Walking back to our hotel we saw new restaurant after new store, each one popping up almost in real time, it felt like a city awakening to the city’s promise of safety and tourism. Only 10 years earlier, the very streets we strolled had been littered with gangs, with gunshots being the most predominant sound. Now it seemed to be a pocket of the world that included a welcoming people, the most delicious food and an incredible amount of possibility.  This gorgeous city was finally catching up with itself and we felt a part of it.  
The next day, based on Victor’s recommendation, we took a 90 minute ferry from the city to explore Contadora, an island off the coast, surrounded by deserted island after deserted island. We planted ourselves in the sand of a remote beach where we saw 5 other humans over the next 5 hours. We talked and talked and swam and ate, receiving food delivered straight to us from a nearby restaurant (even that meal was fresh and delicious). The antidote to the madness of working and raising kids in Manhattan may easily be found in a single day Contadora Island.

We returned to our home base in the city sun-drenched and exhausted. We received an infusion of energy as we rushed to meet our local tour guide as we explored Casco Viejo. St. James was a Vietnam Vet who was part of a group of former gang members that straightened out their lives and now gave city tours with pride. His charm and constant jokes kept us smiling as we strolled the streets, stopping to talk to every other local on the way.
In the middle of St. James’ tour we popped into a new bar called Malibu and were immediately greeted (what we now know is Panamanian style) by the owner, Adolfo and given free shots by his incredibly friendly bartenders.
5 hours later, the two of us, St. James, Adolofo and the bartenders were still in the exact seats we sat down in when we first arrived but had now eaten dinner and had a few rounds together talking non-stop. We learned more in that evening than we had in a long time – not just about a country but also about humanity. You see the kindness of strangers when you open yourself up, simply smile with wondrous curiosity and say yes to opportunities.

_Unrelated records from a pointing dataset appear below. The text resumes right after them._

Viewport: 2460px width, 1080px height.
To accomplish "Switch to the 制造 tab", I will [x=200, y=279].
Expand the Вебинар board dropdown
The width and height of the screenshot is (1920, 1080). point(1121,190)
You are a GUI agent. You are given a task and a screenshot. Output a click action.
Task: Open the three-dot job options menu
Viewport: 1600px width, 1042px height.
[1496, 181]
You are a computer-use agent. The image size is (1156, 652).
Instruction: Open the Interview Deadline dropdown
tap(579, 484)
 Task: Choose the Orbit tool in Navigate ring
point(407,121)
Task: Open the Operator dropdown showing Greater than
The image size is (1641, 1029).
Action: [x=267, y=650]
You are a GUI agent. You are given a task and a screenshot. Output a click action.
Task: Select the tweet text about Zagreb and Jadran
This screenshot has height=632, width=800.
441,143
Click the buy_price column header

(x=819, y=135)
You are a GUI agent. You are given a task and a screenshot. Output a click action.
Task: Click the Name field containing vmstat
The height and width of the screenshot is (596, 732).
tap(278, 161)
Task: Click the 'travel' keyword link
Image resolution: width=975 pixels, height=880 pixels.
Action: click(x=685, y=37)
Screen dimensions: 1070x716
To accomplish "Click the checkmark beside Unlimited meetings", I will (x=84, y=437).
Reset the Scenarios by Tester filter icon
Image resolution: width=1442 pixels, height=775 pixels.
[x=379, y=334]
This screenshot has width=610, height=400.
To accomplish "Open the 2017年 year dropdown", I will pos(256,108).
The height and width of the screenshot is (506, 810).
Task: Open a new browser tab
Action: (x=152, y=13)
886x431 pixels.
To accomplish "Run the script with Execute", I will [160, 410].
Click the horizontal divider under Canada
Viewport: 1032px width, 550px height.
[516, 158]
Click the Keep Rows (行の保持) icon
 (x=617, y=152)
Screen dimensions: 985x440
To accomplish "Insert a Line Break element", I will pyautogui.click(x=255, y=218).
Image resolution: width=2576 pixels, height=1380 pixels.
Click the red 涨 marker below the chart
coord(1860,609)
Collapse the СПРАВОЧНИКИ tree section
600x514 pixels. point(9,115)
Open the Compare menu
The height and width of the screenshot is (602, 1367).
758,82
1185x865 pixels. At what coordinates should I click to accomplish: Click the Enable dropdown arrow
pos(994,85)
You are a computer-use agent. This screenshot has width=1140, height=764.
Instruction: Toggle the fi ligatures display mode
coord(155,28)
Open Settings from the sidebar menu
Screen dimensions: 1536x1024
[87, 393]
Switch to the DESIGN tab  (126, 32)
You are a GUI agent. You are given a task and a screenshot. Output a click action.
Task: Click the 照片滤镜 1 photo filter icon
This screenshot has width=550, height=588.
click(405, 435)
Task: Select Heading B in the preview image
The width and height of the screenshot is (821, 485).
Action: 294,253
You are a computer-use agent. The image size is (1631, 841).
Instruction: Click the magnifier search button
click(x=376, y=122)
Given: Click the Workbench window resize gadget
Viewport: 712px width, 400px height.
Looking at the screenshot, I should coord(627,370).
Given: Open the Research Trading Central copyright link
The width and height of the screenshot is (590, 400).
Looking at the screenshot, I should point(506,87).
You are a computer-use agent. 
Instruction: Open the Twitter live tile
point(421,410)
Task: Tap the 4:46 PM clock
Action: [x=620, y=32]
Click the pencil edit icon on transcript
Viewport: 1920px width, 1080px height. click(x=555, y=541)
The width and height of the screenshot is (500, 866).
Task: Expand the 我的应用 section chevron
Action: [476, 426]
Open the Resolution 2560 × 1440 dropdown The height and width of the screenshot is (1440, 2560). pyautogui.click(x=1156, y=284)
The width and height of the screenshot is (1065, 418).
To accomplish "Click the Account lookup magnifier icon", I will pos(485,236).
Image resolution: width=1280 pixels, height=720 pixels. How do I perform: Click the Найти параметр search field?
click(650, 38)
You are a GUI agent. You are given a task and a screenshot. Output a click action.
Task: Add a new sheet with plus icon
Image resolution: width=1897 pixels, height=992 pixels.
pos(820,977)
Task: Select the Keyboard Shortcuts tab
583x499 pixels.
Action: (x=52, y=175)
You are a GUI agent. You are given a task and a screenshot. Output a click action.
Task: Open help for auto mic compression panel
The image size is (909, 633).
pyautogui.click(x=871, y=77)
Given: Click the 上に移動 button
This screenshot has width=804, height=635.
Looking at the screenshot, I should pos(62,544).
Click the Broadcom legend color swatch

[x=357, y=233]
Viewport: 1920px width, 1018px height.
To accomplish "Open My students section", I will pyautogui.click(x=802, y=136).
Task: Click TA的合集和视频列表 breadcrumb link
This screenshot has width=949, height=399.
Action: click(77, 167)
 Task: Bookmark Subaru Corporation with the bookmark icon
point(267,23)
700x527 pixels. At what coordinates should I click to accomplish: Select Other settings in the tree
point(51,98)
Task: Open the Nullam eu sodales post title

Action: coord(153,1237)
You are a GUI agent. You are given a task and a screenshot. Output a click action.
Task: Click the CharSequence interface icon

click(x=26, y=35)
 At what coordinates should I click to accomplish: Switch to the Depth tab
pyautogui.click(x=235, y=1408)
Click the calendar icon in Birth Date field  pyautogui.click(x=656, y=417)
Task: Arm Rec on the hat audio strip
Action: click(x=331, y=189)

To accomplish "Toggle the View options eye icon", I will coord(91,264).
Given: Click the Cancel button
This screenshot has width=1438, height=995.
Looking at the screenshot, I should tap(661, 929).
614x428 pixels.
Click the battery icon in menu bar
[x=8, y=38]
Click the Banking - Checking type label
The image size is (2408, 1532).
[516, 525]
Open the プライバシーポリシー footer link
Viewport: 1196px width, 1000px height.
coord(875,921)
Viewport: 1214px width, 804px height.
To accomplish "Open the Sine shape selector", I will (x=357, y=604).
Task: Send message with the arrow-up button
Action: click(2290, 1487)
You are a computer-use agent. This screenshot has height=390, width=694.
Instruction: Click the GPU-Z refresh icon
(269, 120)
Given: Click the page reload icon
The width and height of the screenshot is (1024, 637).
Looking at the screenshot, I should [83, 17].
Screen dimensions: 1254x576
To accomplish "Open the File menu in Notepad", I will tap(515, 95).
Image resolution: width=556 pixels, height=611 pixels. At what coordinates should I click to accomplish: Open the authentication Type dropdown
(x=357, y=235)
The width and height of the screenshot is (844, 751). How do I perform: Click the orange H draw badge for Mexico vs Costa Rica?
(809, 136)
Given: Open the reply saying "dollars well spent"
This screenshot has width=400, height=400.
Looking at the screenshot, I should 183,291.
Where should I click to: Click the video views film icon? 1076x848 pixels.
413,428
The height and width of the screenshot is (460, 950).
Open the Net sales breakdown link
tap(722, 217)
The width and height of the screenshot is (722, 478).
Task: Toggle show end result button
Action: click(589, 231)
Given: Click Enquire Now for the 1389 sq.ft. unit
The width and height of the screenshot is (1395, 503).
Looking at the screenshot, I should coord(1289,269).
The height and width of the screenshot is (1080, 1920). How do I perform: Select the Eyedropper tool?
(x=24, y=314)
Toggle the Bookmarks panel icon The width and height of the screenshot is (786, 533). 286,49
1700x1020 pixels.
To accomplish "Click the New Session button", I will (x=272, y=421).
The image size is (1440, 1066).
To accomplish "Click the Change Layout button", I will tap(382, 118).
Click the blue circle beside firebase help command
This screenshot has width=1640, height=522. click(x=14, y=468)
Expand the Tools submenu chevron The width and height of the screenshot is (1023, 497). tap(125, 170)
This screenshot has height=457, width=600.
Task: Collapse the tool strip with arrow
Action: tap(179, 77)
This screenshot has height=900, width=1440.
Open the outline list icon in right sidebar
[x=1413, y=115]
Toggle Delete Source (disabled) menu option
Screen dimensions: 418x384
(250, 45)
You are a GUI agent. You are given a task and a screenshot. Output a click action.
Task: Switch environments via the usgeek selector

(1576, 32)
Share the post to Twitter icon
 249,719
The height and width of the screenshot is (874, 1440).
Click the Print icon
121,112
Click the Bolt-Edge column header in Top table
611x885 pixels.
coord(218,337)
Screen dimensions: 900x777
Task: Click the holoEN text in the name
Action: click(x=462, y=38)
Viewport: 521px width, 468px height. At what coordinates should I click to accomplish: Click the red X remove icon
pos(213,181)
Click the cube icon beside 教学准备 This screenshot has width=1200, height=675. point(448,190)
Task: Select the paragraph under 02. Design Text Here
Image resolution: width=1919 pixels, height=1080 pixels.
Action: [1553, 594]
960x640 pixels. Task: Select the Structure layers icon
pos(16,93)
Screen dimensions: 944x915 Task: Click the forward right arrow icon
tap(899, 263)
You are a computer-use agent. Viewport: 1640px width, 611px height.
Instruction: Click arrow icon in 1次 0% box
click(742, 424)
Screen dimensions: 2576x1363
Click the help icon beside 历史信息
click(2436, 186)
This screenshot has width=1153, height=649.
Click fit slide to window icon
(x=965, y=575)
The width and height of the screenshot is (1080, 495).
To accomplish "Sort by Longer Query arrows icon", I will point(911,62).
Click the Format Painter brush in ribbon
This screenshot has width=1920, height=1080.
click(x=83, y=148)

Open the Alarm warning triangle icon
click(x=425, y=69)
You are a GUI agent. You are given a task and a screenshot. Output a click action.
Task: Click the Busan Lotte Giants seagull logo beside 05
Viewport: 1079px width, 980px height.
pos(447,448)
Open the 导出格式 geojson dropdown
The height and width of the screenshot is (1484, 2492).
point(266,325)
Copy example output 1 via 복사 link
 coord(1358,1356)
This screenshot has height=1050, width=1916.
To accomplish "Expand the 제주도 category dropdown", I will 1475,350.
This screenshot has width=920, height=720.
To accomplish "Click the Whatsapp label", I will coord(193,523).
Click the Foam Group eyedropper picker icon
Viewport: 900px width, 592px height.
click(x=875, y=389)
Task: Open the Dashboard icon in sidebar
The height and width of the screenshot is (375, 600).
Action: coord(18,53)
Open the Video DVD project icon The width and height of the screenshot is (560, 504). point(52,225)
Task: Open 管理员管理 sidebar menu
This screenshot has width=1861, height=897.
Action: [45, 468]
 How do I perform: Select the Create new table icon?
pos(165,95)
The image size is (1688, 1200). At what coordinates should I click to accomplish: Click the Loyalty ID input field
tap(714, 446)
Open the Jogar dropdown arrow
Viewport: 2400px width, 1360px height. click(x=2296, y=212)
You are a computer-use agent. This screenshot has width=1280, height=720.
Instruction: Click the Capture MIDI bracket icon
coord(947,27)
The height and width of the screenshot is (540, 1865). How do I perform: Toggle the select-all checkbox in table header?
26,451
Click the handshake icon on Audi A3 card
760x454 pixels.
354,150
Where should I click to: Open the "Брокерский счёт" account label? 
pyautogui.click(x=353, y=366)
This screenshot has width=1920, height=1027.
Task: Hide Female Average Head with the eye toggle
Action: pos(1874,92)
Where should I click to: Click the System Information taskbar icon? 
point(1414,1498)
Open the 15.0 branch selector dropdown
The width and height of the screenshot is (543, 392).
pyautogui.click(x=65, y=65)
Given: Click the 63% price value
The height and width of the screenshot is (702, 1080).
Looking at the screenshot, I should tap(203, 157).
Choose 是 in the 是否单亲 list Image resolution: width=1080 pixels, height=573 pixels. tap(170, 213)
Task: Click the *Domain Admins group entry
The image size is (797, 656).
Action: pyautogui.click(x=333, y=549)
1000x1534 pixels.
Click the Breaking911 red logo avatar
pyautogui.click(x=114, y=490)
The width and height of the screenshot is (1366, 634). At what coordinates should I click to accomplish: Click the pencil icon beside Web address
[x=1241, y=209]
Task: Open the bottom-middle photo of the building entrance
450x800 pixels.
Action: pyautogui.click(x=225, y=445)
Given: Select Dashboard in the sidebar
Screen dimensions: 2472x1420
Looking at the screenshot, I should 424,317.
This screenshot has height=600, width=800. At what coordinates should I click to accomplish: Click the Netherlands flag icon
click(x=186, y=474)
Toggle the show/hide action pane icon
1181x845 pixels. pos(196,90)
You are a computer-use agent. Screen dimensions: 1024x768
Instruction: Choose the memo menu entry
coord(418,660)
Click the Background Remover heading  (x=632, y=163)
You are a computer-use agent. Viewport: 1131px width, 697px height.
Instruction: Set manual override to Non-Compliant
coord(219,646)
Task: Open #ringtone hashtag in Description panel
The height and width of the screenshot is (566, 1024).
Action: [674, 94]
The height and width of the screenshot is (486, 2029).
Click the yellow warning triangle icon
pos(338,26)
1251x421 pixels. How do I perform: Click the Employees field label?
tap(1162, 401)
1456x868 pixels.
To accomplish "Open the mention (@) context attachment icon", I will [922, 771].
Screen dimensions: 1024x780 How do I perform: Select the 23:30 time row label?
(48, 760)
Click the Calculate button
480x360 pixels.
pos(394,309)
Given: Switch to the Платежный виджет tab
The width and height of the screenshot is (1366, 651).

Fear drives many of us. Anxiety around the unknown can be so stressful that it more often than not hinders us from trying new things. We need to know what’s next. We need to plan. As business owners, as mothers, as human beings, we know what it’s like to lay out each day providing both comfort and security as the hours unfold.  
The truth is that when you let go of expectations, you find that you can’t be let down. Expectations can create a sense of anticipation, often adding excitement to any future plan (for our trips, but also for our work, our kids and ourselves). But they can also set us up to be disappointed. If we let go of strong expectations, stop projecting into the future and live exactly in the present, it can be the most liberating and satisfying feeling. It is a true definition of happiness.
Since we arrived home many people have asked us how we did this mystery trip. The truth is – traveling has never been easier. You just do it. You don’t plan and you say yes to every opportunity as it arises. You don’t look for outs – you look for ins. You allow your spontaneity to give you even more spontaneity.  And 4 ½ hours later you find yourself in Panama City on one of the greatest adventures of your life.